話はそれたが、どうせならば今日は風呂にでも行こうか、という話だ。最近寒くなってきたしな。
「えー、外出るの面倒じゃない?」
と、思ったのだが。案の定出不精の六畳間の住人たちからは不評のようだ。フェリシアに関しては返事すらしない。
「いいんじゃねーの。たまには外風呂ってのも。なんかそういう記念日みたいなのに踊らされてるみたいで癪だけどなー」
その気持ちは分からないではないが、こういうのはとりあえず素直に乗っかっておくのが人生を楽しく過ごすコツだと俺は思うぞ。とまあ年長者面しておく事にしよう。
「その理論でいくと十一月がめちゃくちゃイベントだらけにならねーか?」
「まあ確かに」
十一月はいい○○の日ばっかりだからな。毎日がイベントだらけだ。イベント好きの大学生とかは喜んでそうだな。

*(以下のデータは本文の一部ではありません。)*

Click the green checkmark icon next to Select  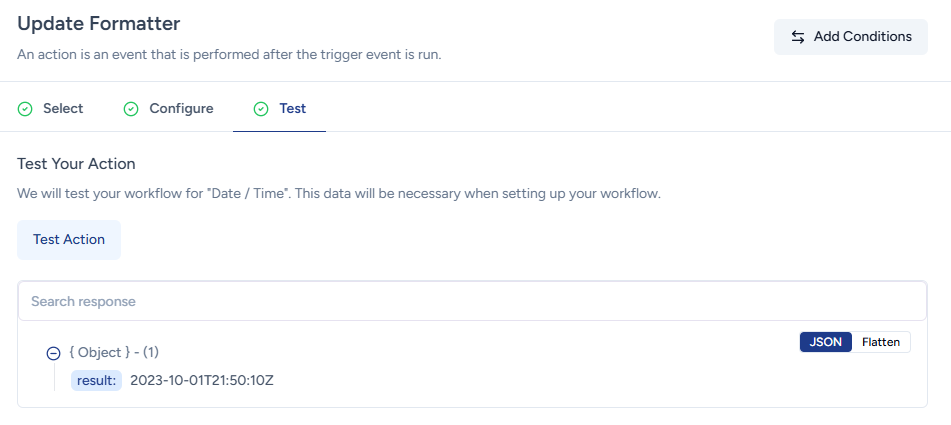tap(25, 109)
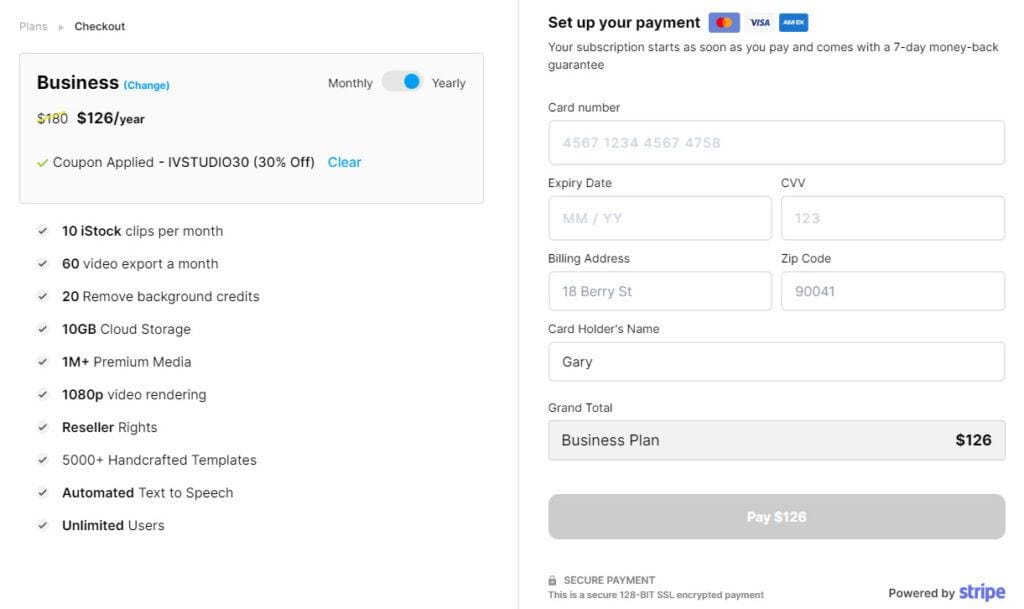The height and width of the screenshot is (609, 1024).
Task: Click the checkmark beside 10GB Cloud Storage
Action: [42, 329]
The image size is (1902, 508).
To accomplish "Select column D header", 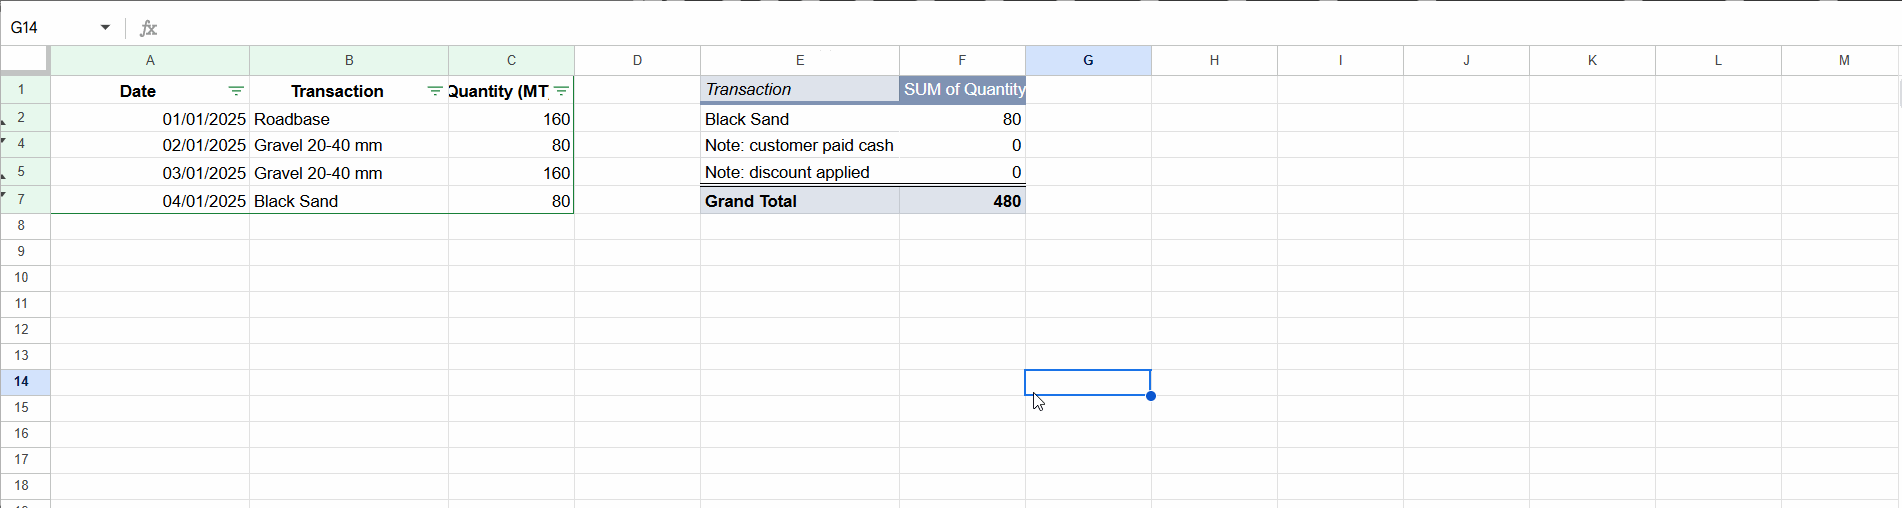I will click(637, 60).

「まあフィールとフェリシアは放っておいて、俺たちだけで行くか」
こたつから顔だけだしてくたっとしているフィールと、スマホの画面に夢中のフェリシアを置いて、俺とリアだけで風呂に行くとするか。
「アズも行くのー!」
こたつの上でこれまたくたっとしていたアズが、人型に変身してしゅたっと降り立つ。フィールの頭の上に。
「ぐぇっ!」
ぐきん、という人体から鳴ってはいけないような音がしたような気がするが、まあ大丈夫だろう。
「フィール。そんな所で寝てると危ないのー。世は戦国乱世、常在戦場なのー」
相変わらずアズはフィールに対してあたりが強いな。何言ってるかよく分からないし。
リアがこちらの部屋で生活しているせいで、誰もいないリアたちの部屋は、もはや俺たちの衣裳部屋と化している。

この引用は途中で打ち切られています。